Eta Compute Inc., a company dedicated to delivering machine learning to mobile and edge devices using its revolutionary new platform, announces the first shipment of production silicon for its ECM3532, the world’s first AI multicore processor for embedded sensor applications. This unique multicore device features the company’s patented Continuous Voltage Frequency Scaling (CVFS) and delivers power consumption of microwatts for many sensing applications.
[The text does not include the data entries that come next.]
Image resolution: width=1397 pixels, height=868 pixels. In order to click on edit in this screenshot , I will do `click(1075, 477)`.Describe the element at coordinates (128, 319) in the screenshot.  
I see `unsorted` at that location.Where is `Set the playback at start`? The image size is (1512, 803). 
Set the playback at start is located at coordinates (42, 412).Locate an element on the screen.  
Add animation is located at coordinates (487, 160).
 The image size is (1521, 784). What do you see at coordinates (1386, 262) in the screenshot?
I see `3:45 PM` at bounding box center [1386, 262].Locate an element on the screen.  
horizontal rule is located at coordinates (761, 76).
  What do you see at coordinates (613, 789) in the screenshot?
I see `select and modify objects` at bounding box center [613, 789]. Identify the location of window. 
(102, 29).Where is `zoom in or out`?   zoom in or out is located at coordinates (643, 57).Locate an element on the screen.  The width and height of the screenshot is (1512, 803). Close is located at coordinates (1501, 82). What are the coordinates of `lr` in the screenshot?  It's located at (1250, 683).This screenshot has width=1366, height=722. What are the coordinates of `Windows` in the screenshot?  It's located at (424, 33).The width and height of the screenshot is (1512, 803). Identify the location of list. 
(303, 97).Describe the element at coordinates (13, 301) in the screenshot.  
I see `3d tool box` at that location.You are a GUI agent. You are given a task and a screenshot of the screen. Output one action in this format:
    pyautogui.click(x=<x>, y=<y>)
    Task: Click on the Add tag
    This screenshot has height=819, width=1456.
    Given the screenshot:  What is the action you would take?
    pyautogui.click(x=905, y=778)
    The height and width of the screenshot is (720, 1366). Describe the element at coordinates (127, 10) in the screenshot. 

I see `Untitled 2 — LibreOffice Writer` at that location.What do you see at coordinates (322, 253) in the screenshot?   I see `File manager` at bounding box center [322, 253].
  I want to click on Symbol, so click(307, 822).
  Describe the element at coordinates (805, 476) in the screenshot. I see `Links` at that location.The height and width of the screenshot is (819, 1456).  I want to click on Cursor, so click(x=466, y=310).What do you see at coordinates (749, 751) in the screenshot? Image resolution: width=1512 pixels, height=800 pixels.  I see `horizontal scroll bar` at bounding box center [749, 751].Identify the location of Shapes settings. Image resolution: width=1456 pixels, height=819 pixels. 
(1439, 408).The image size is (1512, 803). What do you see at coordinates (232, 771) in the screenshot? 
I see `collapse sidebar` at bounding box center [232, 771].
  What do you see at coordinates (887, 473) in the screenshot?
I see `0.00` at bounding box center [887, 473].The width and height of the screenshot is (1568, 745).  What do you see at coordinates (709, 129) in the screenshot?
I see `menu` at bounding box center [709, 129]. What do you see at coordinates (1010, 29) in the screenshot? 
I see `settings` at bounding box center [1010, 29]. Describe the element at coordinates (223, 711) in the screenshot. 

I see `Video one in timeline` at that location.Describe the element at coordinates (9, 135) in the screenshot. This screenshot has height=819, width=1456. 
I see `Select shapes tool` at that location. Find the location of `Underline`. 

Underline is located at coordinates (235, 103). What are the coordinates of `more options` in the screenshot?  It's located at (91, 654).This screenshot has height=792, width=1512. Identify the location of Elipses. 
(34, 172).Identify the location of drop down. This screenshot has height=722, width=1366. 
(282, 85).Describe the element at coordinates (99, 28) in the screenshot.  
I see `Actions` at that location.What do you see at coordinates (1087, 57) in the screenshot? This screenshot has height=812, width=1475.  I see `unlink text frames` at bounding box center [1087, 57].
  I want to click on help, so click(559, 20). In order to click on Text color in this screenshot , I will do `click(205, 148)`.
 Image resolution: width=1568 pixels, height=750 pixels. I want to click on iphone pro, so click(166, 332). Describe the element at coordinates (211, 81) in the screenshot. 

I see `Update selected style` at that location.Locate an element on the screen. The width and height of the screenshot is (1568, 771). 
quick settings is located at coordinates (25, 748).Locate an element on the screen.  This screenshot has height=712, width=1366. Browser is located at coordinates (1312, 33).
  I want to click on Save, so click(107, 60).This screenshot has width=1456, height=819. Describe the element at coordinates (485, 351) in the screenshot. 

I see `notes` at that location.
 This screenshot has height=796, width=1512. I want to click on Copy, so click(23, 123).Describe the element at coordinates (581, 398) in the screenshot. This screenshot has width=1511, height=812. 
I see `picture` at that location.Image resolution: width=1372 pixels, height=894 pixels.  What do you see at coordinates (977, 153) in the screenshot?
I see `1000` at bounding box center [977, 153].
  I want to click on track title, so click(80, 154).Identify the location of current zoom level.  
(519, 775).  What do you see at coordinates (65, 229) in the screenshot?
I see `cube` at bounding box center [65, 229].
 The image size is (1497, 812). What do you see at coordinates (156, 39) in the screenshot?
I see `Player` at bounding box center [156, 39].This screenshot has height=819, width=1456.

Eta Compute’s ECM3532 is a Neural Sensor Processor (NSP) for always-on image and sensor applications. It will be on display at the 2020 tinyML Summit, February 12-13 at Samsung Electronics in San Jose, California. Eta Compute is a Gold Sponsor of tinyML and will demonstrate the ECM3532 for image recognition and other edge sensing applications. The objective of the entire tinyML community is to enable ultra-low power machine learning at the network edge.
“Our Neural Sensor Platform is a complete software and hardware platform that delivers more processing at the lowest power profiles in the industry. This essentially eliminates battery capacity as a barrier to thousands of IoT consumer and industrial applications,” said Ted Tewksbury, CEO of Eta Compute. “We are excited to see the first of many applications our customers are developing come to market later this year.”
Eta Compute’s ECM3532 family brings AI to edge devices and transforms sensor data into actionable information for voice, activity, gesture, sound, image, temperature, pressure, and bio-metrics applications, among others. The platform solves issues for the most important issues in edge computing: longer battery life, shorter response time, increased security and higher accuracy.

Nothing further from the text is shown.